| Rows |
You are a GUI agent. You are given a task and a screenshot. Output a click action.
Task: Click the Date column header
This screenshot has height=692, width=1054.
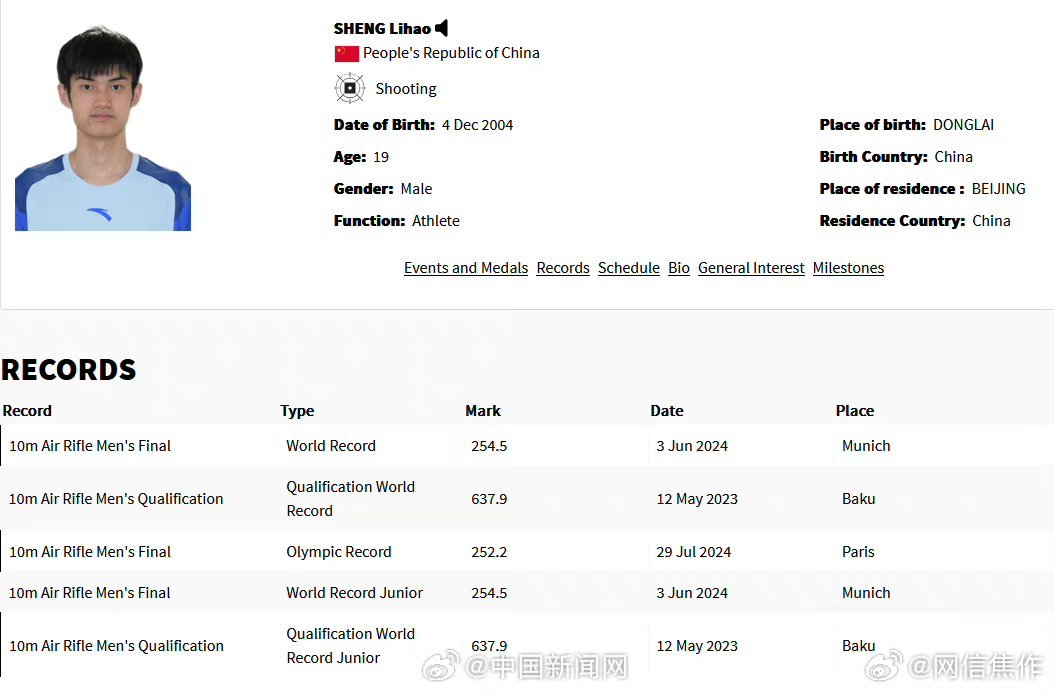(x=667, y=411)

* * *

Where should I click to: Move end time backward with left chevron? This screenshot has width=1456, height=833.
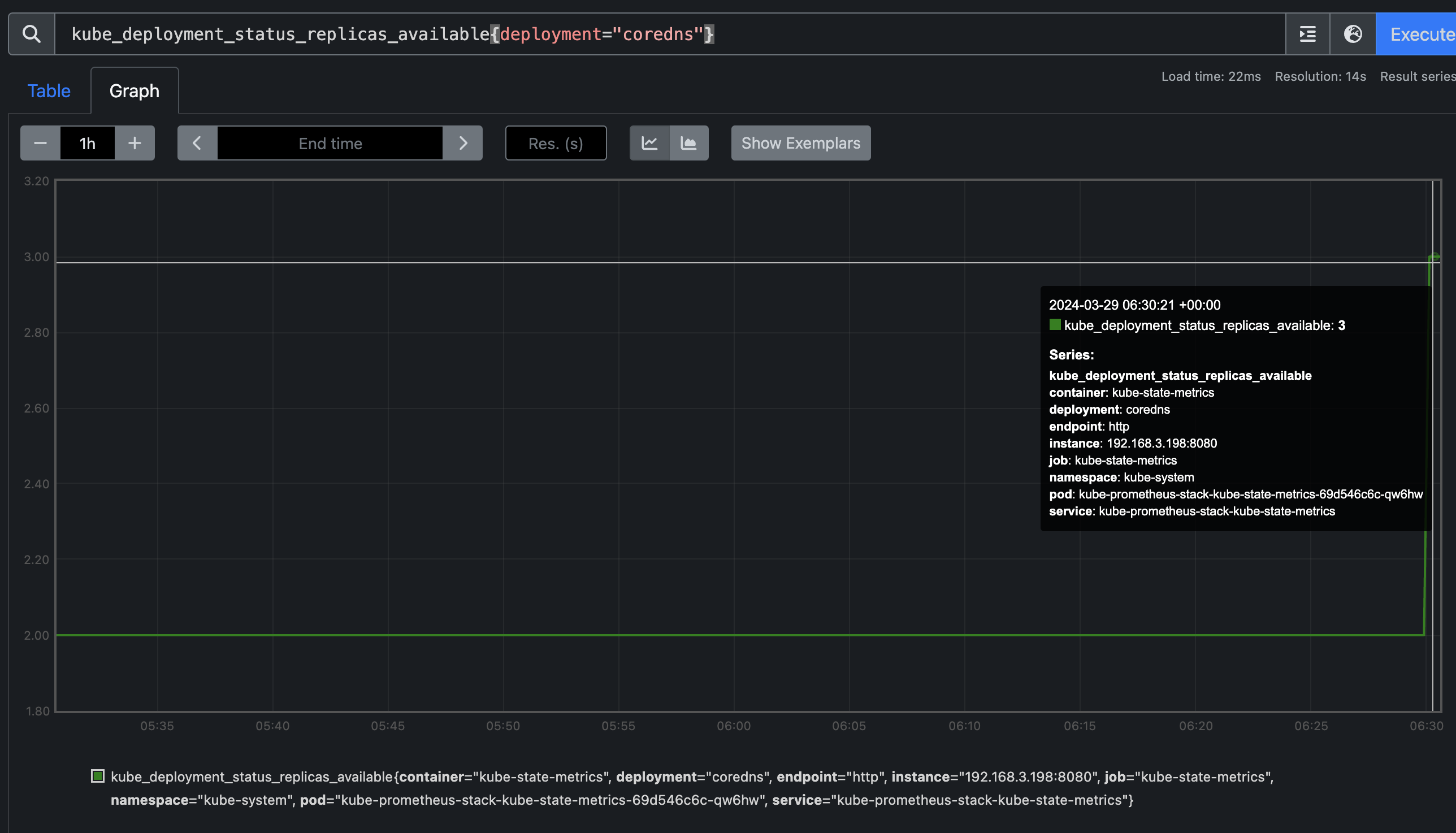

==

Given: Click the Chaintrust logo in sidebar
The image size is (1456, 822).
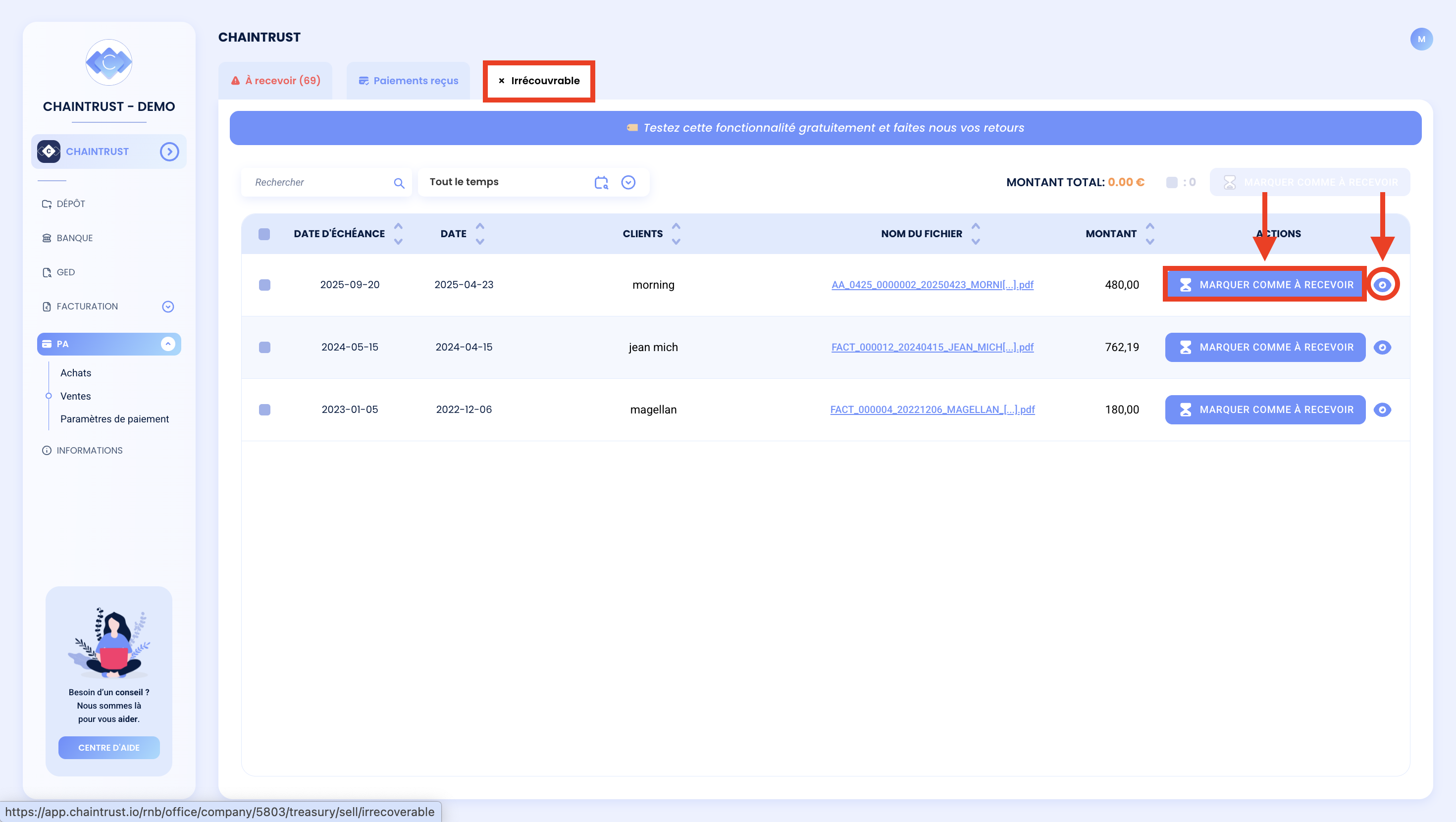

| Aim of the task |
Rewrite the lines from the one containing "Given: Click the Chaintrust logo in sidebar" through the one containing "The image size is (1456, 822)." as a numbered list, skipping any blank lines.

| Solution to the exercise |
1. Given: Click the Chaintrust logo in sidebar
2. The image size is (1456, 822).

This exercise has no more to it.